2016.02.25 07:52

小社会 米大統領選に向けた民主、共和両党の指名争いは…

 米大統領選に向けた民主、共和両党の指名争いは過酷な生き残り競争だ。浮上できそうにない候補が順次脱落していくが、共和党ではブッシュ元フロリダ州知事もその列に加わった。

 父、兄に続いて一家で3人目の大統領を目指した。米史上、親子の大統領は2組しかない。兄の前政権に対する嫌悪感があったとはいえ、一時は本命視された次男の早期撤退は、既存政治家への強い拒否感が漂う今回の大統領選を象徴しているようでもある。

 もう1組の親子大統領は第2代のジョン・アダムズと、長男で第6代のジョン・クインシー・アダムズ。
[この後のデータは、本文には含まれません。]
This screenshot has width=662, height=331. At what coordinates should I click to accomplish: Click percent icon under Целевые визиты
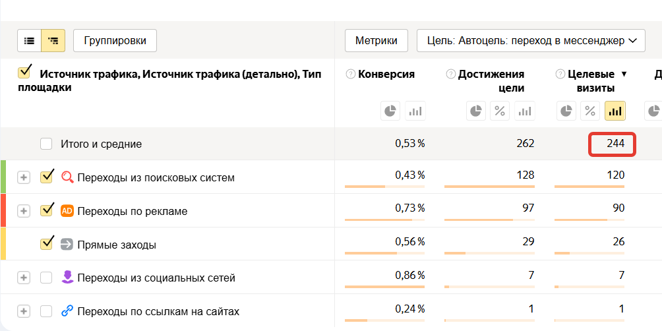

衆院選挙制度の改革をめぐって、議席配分のために導入が検討されている「アダムズ方式」は第6代の方が提唱したとされる。

 議席配分の方式は他にも幾つかあるが、比例代表選挙で用いられるドント方式は別名ジェファーソン方式。米独立宣言の起草で有名な第3代のトーマス・ジェファーソンにちなむ。建国の初期、1票の価値の平等のためにあれこれと知恵を絞った証しだろう。

 衆院の有識者調査会がアダムズ方式を採用したのは、人口比をより反映する方法だから。党利党略によって自分たちで答えを出せなかった各党はげたを預けた身だ。答申の要を先送りしようとする自民党の対応にはあきれてしまう。

 主権者教育の充実が叫ばれる折、政治不信のタネがまた一つ陳列棚に増えるようでは示しがつかない。